## WORK TO COMPLETE
Lines from the one containing "The image size is (569, 411)." through the final line of the records below are needed, copied exactly, with no pictures.

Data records
────────────────────

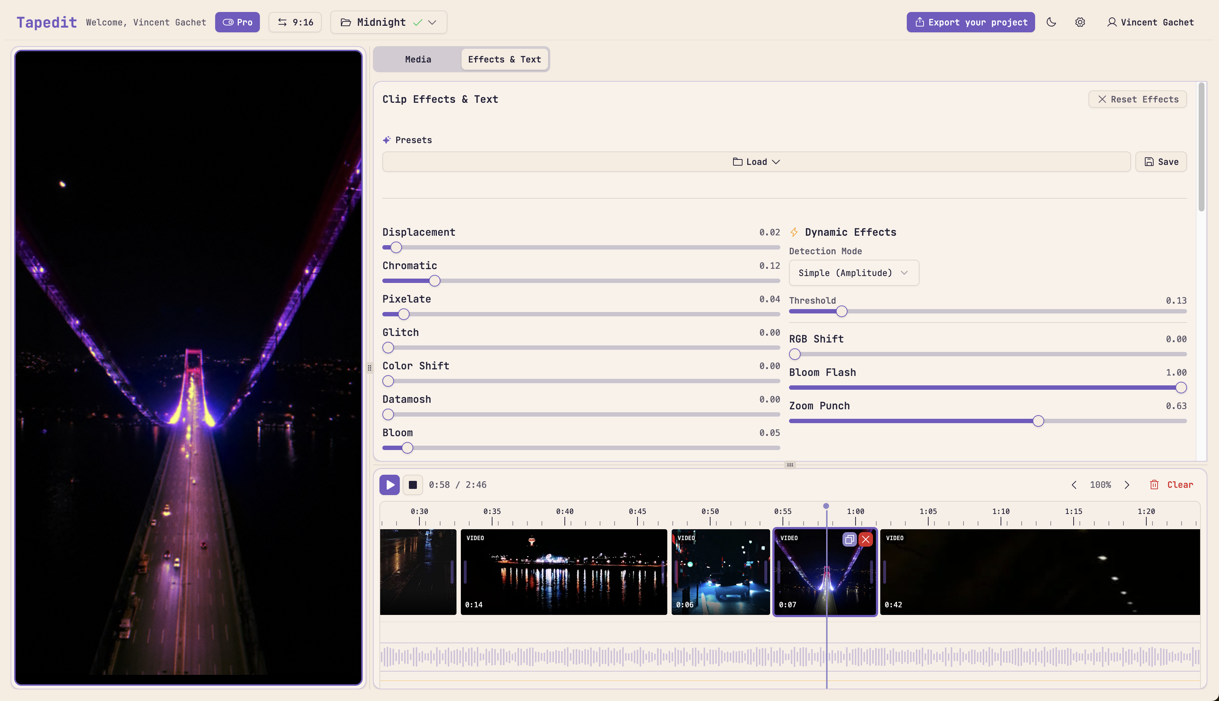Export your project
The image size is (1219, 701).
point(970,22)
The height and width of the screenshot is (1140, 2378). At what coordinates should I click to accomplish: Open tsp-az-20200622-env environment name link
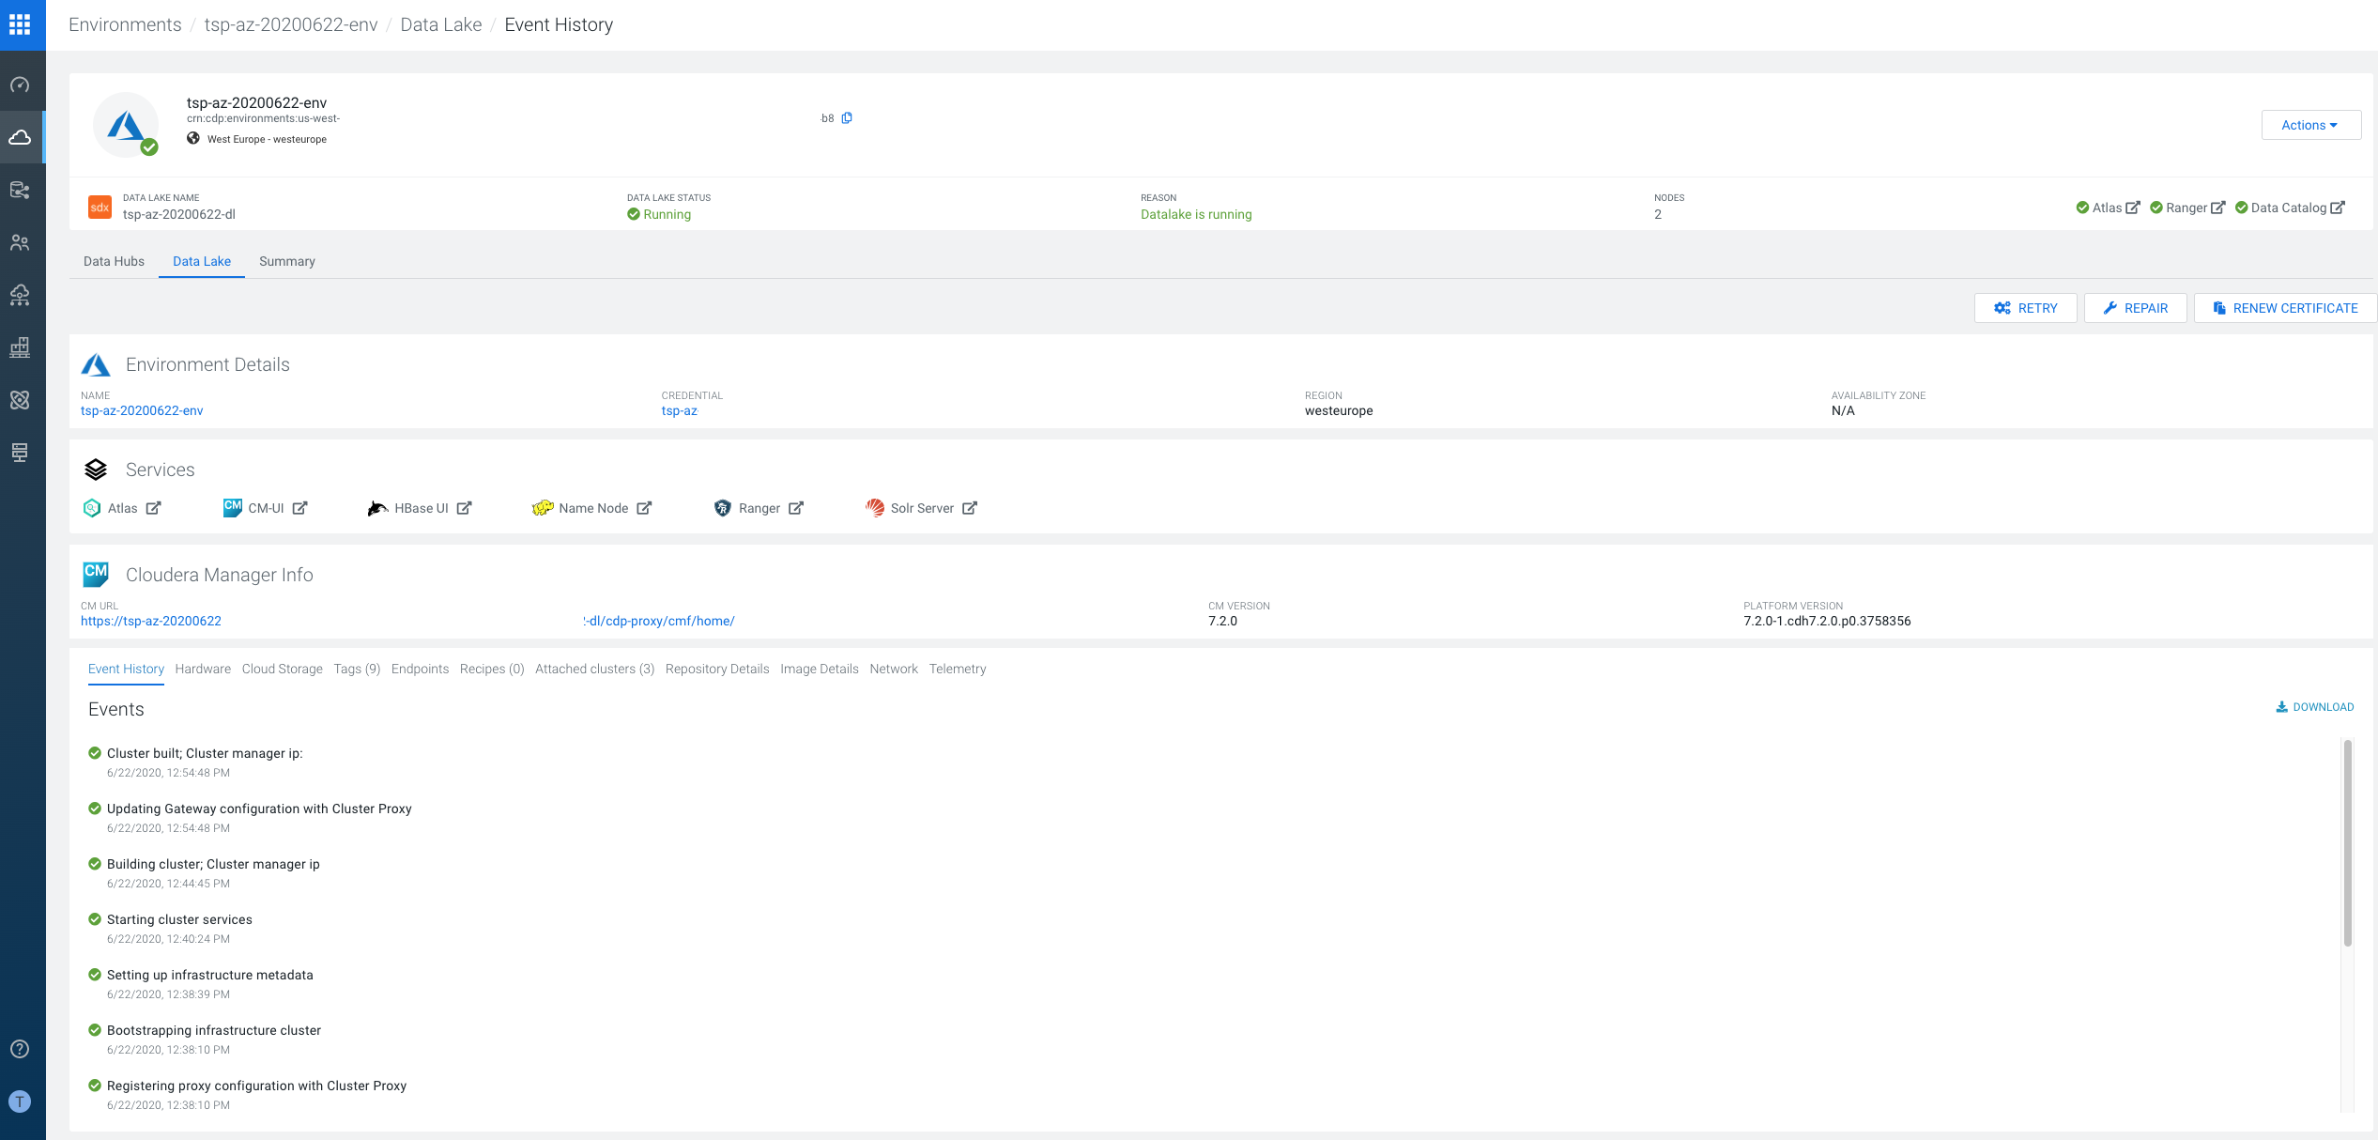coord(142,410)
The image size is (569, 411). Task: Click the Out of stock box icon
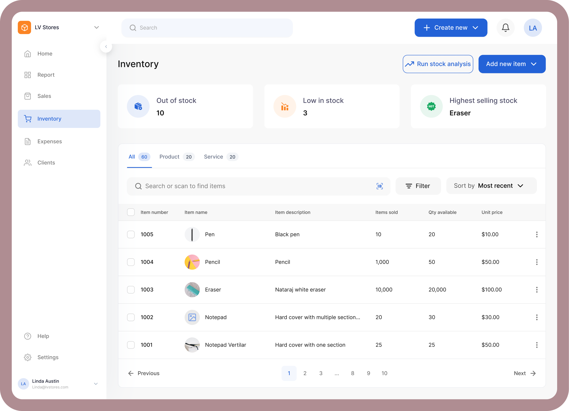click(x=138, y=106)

────────────────────

## ANSWER BOX
The image size is (569, 411). Task: Click the Out of stock box icon
click(x=138, y=106)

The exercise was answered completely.